Anyway… Resolutions.
Now that we are four days deep into a new year, you may have put down as one of your goals/hopes a desire to eat healthier. Making better financial decisions, travel, and going to the gym are among the top resolutions made by people who have been blessed to see the beginnings of a new solar cycle. As you know, most people fall off the proverbial wagon by the time the first 30 days are up. Changing one’s eating habits is one of the most difficult tasks one can undertake, as it requires unlearning decades of indoctrination on how to feed oneself. For instance, I’m on my second salad of the year, and I’m already over it!
The conversation around food has taken dynamic turns over the last few decades. With the introduction of GMOs, aquaponics and the shrinking of arable land upon which to farm, there is less talk about what we eat and grow and more about WHO determines what we consume. The food supply chain has been taking on an acute pyramid shape, to the benefit of a core group of providers. The merits and impact of this model is something better debated platforms like the Journal of Agricultural Economics. What I really want to talk about is the aftermarket aspect of your trip to the market: what got onto your plate and how.

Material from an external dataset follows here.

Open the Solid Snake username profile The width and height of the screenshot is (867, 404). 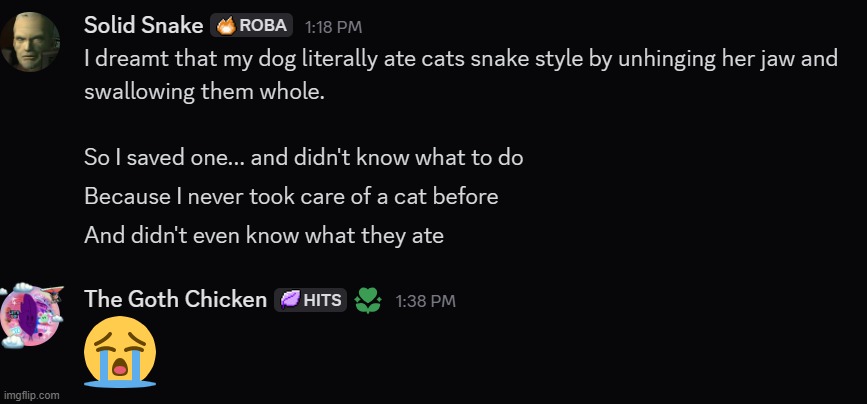click(x=144, y=25)
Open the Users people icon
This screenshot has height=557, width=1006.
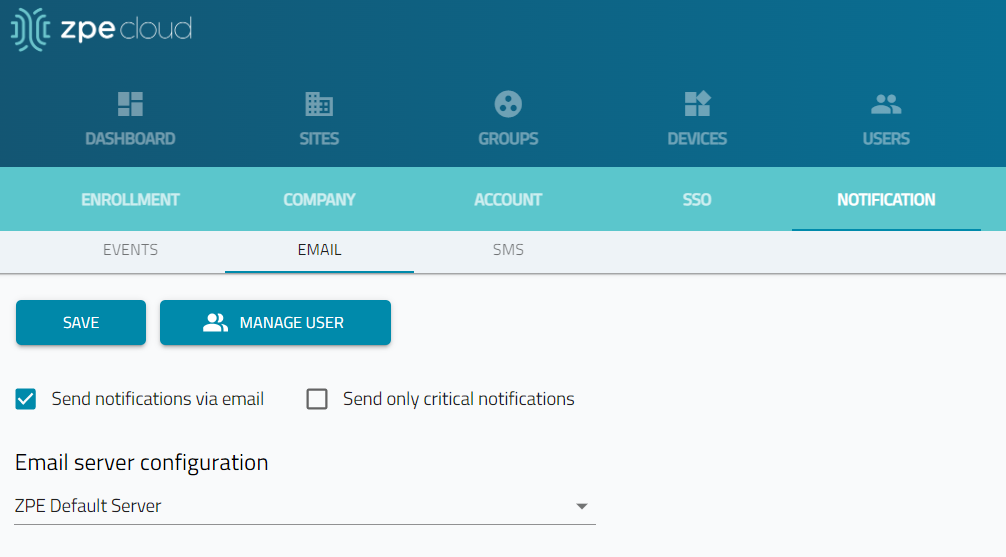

On SABC’s radio program today, there was a social psychologist that spoke about the manner in which human beings eat. She noted that we are the only beings on the planet who eat not just for nourishment, but for posturing and show as well. It’s true. A bear doesn’t forage the undergrowth of his woodland home looking for clusters of berries defined by perfect symmetry, nor does the bat reject a mosquito because its not the right hue of black. They eat because hunger drives them to. Aesthetics form no part of that equation. To boot, neither the bear nor the bat is concerned about what other bears or bats might think if they were seen eating fruits that looked like they came off the back of a turnip truck rather than the glossy aisles of Trader Joe’s. We are the only species that consumes food with the judgments of other humans in mind.
Food is a very powerful tool. What one has on their plate has the ability to speak volumes before one has the chance to utter a word. Those hasty projections, whether negative or positive, are often heaved on the shoulders of the poor and economically disenfranchised. Sometimes, these groups will take the burden of ‘posh’ eating upon themselves for myriad, personal reasons.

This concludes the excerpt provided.